Elliot melongo, "Haah? Kenapa??"
Aku berdecak kesal karena dia banyak bertanya alih-alih langsung menuruti permintaanku. "Sudah turuti saja perkataanku!"
Dengan raut wajah kebingungan, Elliot menuruti perkataanku. Dia melepas dasinya dan memberikannya padaku. Aku mengikatkan dasi itu pada luka wanita itu. Tapi sebelum aku selesai mengikatkan dasi itu pada lukanya, wanita itu sadar dan tiba-tiba mengambil sesuatu dari saku celananya dengan gerakan sangat cepat.
"Emilyyyy, pergi dari situ! Orang itu memiliki pistol!!" Itu teriakan Elliot dari belakang tubuhku. Namun, percuma karena gerakan tangannya yang begitu cepat, aku bahkan tak sempat menghindar.
"Hahaha… benar yang dikatakan bocah laki-laki itu, aku memiliki pistol. Jangan salahkan aku kalau aku menembakan pistol ini pada kalian, karena salah kalian sendiri masuk ke tempat persembunyianku ini dan apa yang baru saja ingin kau lakukan padaku?" Wanita itu mengatakan itu sambil menodongkan pistolnya kepada kami.
"A-Aku hanya ingin mencoba menghentikan pendarahan pada lukamu."

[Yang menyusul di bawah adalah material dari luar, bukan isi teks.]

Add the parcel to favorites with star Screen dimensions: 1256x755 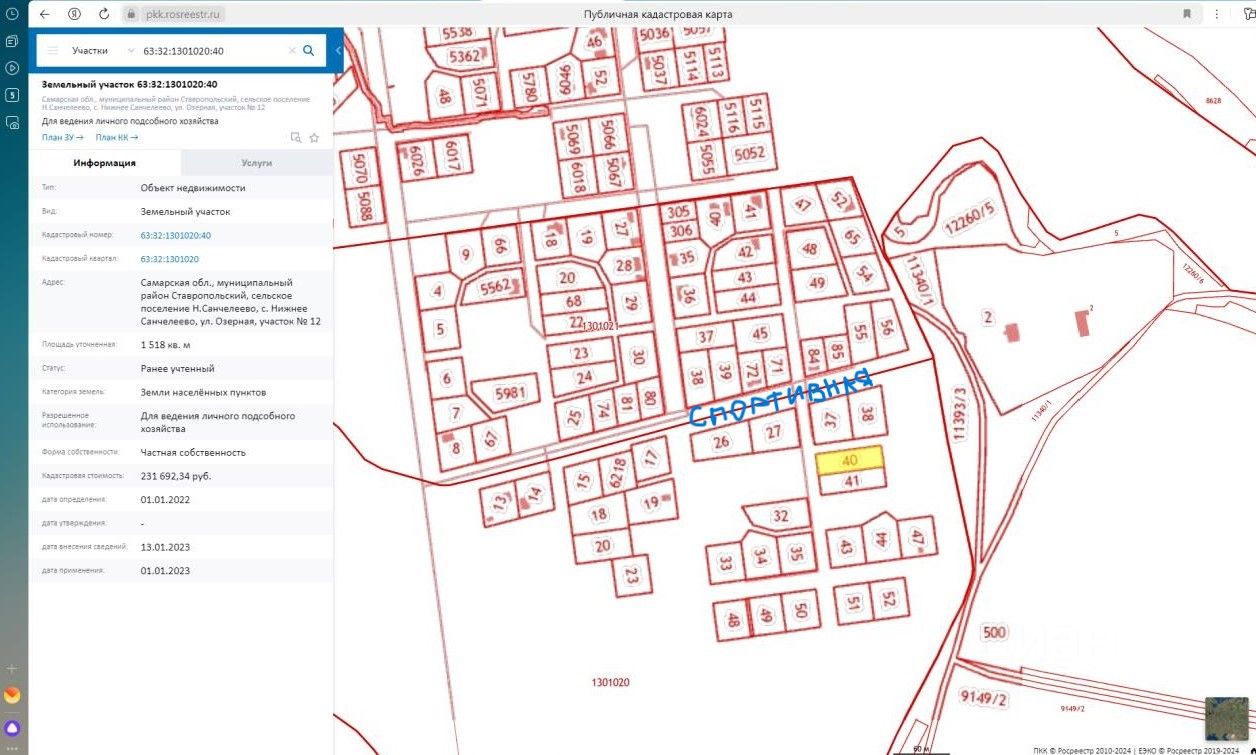click(314, 137)
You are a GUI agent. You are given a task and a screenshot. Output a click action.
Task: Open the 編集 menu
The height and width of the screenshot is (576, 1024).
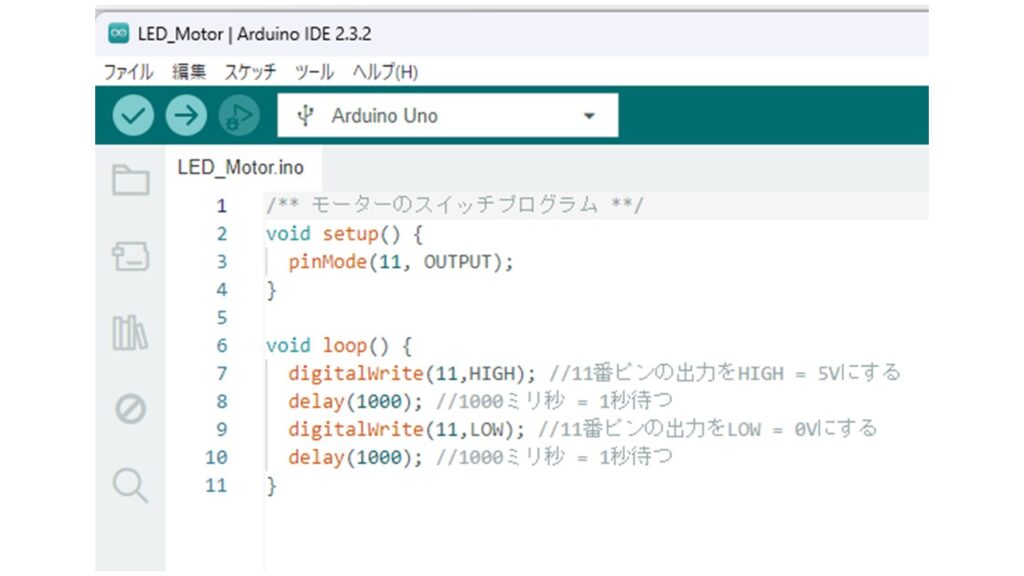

Wanita itu tampak terkejut setelah mendengar perkataanku. Lalu tiba-tiba terdengar sebuah suara dari luar gedung, aku yakin sekali itu suara sirine mobil polisi. Sepertinya tadi Elliot benar-benar menghubungi polisi. Wanita itu terlihat panik, dia menangkap tubuhku yang berdiri tidak jauh dari tempatnya berdiri.
"Jangan bergerak kalau kau tidak mau peluru di pistolku ini menembus kepala gadis ini."
Wanita itu berjalan menuruni tangga sambil terus memegangiku seraya mencengkeram leherku dengan kuat seolah dia berniat meremukkan tulang leherku. Dia menodongkan pistolnya tepat di kepalaku hingga moncongnya menempel sempurna di keningku.
Dia terus berjalan, hingga akhirnya kami sampai di belakang gedung. Ada sebuah mobil di sana, lalu wanita itu memaksaku masuk ke dalam mobil. Wanita itu mulai menjalankan mobilnya, entah ke mana dia akan membawaku pergi? Sekarang aku benar-benar menyesal karena tidak menuruti perintah Elliot. Seandainya tadi aku tetap menunggu di luar gedung atau menurutinya untuk tidak mendekati wanita itu pasti kejadian seperti ini tidak akan menimpaku. Namun, sekarang menyesal pun percuma karena nasi telah menjadi bubur. Wanita jahat ini … sekali lagi aku tidak tahu kemana dia akan membawaku.